> _Цель задания_:
Дословно перепечатайте строки, начиная с самой первой и заканчивая строкой, где есть "Action: pyautogui.click(x=154, y=207)", включая её.

—————

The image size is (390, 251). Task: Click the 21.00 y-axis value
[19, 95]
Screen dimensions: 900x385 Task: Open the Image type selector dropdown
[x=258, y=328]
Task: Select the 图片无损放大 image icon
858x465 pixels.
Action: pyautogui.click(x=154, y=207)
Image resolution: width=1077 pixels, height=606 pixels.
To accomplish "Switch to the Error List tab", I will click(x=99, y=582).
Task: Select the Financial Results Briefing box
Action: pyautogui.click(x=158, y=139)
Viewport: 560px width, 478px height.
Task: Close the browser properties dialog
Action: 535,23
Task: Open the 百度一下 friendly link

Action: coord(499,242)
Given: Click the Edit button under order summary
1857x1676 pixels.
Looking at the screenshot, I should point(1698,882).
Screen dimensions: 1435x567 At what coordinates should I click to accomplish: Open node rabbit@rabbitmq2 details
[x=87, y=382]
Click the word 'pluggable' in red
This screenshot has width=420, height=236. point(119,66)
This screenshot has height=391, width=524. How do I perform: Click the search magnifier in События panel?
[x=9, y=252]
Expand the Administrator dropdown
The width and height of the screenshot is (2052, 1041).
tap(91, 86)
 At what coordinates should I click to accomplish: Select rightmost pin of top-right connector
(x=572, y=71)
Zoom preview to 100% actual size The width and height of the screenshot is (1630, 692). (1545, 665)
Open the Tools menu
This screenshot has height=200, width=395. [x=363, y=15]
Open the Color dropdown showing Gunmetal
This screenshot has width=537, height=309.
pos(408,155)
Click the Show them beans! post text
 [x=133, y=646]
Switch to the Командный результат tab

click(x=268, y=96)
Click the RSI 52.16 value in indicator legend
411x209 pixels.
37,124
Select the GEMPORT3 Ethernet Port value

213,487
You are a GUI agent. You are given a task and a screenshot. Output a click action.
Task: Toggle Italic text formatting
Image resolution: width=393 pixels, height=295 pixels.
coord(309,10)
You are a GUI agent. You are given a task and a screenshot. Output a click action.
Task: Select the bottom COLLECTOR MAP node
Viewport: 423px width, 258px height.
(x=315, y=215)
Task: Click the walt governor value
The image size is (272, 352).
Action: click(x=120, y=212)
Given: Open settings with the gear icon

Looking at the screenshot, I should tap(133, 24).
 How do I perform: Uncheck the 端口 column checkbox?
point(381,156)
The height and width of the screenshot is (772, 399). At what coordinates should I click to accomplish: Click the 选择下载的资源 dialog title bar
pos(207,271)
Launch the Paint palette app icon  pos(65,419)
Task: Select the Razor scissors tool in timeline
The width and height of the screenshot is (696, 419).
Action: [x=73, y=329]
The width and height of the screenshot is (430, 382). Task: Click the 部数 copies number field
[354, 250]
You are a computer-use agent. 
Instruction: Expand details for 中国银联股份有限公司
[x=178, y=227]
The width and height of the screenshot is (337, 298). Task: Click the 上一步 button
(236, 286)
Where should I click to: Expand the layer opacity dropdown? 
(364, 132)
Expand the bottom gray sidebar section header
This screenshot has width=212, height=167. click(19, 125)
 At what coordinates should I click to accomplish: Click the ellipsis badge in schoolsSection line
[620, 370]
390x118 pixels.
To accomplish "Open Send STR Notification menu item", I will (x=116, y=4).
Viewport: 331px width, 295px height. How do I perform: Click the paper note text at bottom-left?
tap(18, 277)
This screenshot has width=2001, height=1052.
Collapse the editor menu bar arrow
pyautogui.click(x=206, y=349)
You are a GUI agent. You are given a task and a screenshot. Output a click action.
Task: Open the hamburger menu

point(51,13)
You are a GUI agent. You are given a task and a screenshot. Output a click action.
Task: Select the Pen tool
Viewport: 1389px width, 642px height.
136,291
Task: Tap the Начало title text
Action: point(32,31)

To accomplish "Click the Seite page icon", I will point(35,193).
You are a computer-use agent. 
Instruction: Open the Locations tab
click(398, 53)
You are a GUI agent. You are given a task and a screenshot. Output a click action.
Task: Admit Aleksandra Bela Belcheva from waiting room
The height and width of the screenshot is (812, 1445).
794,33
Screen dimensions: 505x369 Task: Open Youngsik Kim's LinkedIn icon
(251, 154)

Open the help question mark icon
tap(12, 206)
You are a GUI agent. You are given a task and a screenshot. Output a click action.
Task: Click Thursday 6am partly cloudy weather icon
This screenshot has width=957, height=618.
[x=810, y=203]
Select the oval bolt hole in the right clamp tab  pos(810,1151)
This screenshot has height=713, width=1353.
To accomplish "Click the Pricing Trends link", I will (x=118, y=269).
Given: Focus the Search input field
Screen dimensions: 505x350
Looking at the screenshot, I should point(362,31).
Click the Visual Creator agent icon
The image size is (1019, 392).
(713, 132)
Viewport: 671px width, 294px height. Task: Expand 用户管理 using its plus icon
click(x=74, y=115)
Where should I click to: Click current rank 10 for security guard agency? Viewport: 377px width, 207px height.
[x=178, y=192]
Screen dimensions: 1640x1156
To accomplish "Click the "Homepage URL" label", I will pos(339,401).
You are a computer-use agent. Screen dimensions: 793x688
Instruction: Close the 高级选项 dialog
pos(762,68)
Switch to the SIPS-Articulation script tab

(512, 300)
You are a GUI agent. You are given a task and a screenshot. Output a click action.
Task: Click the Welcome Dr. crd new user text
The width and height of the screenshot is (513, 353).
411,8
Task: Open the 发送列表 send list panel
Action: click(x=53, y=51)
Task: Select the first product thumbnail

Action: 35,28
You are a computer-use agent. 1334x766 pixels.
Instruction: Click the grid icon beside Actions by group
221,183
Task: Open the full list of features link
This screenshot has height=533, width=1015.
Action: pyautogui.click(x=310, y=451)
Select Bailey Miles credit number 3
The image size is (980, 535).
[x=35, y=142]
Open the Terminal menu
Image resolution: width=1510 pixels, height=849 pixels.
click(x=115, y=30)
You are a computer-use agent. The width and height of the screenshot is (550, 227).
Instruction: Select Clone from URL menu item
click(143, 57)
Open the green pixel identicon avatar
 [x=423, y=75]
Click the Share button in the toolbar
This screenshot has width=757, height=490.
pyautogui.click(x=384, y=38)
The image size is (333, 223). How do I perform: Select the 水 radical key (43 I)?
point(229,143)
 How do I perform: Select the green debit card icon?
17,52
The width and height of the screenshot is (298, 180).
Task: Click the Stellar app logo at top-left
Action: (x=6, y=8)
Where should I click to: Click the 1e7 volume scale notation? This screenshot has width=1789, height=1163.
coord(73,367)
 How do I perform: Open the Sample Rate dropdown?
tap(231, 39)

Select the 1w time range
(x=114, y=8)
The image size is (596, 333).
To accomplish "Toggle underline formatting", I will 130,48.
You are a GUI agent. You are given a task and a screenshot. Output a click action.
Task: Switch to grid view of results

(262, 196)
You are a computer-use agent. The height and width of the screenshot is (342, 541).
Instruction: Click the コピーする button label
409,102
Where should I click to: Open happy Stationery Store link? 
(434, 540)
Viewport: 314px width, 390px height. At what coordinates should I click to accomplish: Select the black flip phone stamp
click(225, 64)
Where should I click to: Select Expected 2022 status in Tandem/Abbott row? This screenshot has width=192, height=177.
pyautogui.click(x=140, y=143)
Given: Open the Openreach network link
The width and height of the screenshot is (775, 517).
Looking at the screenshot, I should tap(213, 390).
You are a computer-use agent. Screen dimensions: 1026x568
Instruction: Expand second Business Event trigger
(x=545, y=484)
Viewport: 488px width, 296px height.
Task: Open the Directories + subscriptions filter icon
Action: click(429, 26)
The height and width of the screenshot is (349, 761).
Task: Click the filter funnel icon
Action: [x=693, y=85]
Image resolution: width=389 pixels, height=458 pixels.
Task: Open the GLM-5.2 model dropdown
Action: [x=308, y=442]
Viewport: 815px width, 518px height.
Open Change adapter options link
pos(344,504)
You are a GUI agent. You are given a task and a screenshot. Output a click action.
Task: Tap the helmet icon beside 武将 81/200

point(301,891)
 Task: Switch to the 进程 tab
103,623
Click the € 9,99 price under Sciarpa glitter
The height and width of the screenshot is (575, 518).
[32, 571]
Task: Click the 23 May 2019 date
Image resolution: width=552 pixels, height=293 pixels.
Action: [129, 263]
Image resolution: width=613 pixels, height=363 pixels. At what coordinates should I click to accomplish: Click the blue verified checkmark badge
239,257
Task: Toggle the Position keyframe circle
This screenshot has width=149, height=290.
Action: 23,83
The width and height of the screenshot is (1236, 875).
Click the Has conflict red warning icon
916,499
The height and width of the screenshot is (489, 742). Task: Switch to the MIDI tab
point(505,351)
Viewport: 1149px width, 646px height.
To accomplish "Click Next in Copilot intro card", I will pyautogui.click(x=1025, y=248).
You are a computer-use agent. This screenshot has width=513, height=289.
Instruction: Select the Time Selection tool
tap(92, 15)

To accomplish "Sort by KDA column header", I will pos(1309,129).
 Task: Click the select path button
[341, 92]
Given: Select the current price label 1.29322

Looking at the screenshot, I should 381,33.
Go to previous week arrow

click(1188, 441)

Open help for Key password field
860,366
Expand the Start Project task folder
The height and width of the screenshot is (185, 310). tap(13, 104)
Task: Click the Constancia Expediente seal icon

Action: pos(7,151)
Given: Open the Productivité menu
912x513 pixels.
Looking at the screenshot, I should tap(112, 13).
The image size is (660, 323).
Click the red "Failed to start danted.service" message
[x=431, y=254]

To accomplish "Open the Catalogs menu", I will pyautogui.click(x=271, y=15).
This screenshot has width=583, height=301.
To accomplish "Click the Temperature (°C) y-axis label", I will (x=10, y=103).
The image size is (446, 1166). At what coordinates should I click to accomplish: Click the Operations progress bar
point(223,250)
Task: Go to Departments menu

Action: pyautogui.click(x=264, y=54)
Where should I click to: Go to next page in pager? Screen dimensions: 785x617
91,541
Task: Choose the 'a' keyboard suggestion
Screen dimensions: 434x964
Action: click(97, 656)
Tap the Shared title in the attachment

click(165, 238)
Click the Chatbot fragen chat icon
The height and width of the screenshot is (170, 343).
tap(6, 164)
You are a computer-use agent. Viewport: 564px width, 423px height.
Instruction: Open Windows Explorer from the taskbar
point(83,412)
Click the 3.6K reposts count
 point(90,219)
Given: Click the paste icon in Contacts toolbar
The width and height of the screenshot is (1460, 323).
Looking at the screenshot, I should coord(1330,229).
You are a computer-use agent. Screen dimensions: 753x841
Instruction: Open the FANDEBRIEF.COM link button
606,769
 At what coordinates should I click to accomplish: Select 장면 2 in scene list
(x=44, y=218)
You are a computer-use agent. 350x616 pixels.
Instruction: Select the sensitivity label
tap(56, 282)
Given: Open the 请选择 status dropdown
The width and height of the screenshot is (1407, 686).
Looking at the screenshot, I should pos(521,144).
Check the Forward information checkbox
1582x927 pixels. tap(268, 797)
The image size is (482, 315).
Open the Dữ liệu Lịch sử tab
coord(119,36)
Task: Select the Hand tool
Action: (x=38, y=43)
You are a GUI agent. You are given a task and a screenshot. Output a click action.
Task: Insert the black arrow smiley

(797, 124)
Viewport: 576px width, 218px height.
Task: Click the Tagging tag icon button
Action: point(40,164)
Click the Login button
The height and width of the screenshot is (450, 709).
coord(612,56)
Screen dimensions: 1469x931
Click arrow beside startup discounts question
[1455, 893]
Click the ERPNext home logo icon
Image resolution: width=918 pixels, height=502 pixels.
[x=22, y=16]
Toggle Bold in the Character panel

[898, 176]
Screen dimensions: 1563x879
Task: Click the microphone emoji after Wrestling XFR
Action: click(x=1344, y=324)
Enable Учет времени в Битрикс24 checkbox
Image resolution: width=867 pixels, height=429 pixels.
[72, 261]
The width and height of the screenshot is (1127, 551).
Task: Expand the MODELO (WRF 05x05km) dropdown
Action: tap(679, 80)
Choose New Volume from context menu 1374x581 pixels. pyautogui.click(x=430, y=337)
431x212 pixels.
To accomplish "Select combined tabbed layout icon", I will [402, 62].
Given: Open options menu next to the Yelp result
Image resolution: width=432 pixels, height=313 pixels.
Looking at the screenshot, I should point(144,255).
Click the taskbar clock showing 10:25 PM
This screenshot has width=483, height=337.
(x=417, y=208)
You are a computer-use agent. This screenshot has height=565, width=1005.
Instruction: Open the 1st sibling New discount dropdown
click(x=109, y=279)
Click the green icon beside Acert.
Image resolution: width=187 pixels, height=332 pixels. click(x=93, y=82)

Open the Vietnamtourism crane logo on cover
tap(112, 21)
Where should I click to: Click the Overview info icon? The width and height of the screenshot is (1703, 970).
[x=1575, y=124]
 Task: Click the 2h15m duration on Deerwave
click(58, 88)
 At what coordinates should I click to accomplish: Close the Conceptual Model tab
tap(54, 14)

—————

> _Ответ к упражнению_:
The image size is (390, 251). Task: Click the 21.00 y-axis value
[19, 95]
Screen dimensions: 900x385 Task: Open the Image type selector dropdown
[x=258, y=328]
Task: Select the 图片无损放大 image icon
858x465 pixels.
Action: pyautogui.click(x=154, y=207)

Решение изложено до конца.